[Records supplied Boundary: Start]

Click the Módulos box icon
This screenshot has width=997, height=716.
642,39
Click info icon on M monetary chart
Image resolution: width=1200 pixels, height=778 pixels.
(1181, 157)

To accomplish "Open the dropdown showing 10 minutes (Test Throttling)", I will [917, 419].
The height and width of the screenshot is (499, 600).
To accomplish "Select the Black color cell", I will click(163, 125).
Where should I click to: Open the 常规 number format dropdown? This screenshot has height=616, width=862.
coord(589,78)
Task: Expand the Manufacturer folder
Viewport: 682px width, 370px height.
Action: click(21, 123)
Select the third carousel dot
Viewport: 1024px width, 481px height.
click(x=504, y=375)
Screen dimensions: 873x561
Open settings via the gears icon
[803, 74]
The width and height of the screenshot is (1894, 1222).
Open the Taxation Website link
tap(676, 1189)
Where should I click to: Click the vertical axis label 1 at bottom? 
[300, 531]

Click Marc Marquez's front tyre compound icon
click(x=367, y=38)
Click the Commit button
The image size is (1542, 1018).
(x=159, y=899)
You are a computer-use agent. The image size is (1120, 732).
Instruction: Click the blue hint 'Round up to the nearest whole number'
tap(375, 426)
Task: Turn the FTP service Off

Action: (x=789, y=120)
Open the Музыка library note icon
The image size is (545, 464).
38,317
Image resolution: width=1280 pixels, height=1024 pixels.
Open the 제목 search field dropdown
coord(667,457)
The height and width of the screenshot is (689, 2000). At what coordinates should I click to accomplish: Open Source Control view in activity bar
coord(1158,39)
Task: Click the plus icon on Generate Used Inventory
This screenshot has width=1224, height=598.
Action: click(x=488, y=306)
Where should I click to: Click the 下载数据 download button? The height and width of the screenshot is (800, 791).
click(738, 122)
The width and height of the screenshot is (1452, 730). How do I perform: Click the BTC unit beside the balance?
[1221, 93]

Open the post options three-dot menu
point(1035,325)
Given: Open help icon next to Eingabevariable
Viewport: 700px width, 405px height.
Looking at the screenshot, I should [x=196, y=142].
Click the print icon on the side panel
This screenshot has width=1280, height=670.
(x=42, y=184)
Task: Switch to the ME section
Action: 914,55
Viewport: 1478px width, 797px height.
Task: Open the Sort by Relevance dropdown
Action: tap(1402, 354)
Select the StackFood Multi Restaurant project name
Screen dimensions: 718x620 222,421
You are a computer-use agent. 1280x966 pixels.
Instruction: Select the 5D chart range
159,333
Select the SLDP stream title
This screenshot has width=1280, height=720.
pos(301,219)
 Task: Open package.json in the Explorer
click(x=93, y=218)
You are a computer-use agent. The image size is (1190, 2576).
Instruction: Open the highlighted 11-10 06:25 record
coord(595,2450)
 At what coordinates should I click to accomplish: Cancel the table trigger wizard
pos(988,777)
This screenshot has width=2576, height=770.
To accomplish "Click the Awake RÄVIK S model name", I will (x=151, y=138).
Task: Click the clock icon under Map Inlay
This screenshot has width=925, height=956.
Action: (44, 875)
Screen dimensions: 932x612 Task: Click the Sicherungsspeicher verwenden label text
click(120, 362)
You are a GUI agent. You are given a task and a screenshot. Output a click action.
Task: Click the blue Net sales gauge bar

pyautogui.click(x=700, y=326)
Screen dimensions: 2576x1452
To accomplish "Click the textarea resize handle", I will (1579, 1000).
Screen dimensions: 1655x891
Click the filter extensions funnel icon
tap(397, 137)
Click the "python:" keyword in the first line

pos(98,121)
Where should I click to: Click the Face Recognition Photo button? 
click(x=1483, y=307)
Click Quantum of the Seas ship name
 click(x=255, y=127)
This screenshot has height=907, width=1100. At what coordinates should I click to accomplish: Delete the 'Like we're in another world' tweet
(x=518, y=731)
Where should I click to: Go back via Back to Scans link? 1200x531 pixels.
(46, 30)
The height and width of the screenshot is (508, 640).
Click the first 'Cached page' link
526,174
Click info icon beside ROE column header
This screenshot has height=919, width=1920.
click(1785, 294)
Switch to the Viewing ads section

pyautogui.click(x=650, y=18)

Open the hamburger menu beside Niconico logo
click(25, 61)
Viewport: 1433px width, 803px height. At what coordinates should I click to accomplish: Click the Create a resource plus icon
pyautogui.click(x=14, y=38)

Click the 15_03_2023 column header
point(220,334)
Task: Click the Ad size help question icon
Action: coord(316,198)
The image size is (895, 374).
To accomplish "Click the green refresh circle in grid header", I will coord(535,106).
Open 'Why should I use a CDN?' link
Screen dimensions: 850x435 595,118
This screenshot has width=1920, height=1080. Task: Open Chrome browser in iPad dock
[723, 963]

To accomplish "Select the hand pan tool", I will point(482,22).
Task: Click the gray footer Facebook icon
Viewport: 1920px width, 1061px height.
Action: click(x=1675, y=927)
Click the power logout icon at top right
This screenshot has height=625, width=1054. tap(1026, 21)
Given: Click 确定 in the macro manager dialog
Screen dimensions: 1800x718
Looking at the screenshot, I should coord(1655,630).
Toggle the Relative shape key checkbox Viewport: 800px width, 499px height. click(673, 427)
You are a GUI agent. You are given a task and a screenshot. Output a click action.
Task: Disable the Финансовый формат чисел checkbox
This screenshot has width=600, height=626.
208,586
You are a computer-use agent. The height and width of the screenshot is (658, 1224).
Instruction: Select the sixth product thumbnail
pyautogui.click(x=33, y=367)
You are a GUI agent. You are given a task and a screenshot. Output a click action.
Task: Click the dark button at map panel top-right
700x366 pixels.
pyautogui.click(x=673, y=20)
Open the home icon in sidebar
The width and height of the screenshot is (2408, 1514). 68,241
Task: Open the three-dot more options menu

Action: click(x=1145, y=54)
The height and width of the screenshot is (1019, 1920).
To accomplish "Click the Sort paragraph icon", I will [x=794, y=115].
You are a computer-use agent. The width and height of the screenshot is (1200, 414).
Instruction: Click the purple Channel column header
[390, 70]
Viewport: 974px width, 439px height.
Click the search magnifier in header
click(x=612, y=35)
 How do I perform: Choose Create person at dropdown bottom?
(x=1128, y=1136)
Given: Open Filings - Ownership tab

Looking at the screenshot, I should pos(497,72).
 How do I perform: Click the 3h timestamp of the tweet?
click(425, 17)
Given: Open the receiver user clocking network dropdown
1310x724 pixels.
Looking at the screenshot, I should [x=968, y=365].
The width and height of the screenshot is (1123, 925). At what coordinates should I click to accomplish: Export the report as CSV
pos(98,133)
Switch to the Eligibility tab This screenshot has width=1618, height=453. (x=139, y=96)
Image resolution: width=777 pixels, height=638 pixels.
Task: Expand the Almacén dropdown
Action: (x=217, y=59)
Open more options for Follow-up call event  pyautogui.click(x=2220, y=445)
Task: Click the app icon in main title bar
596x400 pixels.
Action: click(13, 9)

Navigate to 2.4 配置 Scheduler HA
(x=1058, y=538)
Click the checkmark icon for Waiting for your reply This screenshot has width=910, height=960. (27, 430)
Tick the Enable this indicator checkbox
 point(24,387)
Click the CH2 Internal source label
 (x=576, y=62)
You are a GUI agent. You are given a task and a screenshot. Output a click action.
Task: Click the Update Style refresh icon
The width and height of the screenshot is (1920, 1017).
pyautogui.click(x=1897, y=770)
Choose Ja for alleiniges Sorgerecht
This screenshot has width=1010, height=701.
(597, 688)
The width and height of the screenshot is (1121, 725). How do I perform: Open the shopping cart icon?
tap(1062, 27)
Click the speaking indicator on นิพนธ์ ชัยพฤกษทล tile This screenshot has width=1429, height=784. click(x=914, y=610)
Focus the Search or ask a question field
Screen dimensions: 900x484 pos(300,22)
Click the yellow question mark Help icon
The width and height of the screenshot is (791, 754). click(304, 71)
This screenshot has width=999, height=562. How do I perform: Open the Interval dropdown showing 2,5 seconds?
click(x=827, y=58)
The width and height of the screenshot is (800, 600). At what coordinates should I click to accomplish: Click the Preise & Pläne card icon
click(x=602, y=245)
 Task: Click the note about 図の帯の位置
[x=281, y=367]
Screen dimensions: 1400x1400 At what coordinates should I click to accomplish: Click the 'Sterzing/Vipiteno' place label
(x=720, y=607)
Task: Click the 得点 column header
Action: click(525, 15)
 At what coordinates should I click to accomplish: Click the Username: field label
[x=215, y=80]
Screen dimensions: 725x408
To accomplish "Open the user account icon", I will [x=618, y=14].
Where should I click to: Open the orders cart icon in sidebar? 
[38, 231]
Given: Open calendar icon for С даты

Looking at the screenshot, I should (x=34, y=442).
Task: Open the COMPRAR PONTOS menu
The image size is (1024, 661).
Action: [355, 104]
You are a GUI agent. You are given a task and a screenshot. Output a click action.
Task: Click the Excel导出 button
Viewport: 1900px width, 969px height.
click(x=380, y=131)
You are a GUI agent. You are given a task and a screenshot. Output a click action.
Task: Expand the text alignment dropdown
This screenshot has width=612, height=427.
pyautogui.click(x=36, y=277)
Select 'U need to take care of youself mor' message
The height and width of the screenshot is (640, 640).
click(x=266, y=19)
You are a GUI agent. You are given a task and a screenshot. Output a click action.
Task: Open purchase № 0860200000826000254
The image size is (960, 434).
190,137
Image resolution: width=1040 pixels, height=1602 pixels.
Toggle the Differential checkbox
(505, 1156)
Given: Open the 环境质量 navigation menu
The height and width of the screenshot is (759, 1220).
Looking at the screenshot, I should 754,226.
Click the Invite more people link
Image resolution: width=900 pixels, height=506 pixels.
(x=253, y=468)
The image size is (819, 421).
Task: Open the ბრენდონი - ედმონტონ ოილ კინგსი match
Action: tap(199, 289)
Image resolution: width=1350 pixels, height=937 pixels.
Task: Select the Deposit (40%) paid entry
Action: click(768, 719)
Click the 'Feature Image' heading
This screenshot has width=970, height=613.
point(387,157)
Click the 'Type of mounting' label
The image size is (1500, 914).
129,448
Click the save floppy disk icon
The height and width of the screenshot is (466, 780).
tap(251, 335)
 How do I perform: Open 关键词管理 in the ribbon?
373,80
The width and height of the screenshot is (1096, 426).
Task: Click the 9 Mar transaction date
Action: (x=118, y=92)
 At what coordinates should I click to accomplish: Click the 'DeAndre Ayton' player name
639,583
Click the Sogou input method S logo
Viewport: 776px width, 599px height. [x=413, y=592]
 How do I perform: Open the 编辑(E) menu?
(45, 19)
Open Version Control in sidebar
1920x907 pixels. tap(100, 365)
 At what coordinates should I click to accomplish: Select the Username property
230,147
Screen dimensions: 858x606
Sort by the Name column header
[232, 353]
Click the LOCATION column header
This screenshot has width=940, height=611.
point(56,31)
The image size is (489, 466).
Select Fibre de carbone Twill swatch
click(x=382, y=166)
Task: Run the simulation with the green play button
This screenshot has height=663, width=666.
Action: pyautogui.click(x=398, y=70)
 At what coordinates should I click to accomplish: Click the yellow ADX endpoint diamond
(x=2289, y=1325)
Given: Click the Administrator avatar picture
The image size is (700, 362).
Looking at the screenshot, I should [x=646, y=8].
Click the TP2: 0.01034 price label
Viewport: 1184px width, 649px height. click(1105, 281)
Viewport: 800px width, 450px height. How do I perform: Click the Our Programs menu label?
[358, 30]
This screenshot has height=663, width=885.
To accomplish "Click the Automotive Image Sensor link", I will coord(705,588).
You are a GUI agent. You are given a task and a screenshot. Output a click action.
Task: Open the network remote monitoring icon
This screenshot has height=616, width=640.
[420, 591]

[Records supplied Boundary: End]

#### Task brief:
For the listing above, identify each line bearing "title".

#### Answer section:
Select the SLDP stream title
Task: Click the app icon in main title bar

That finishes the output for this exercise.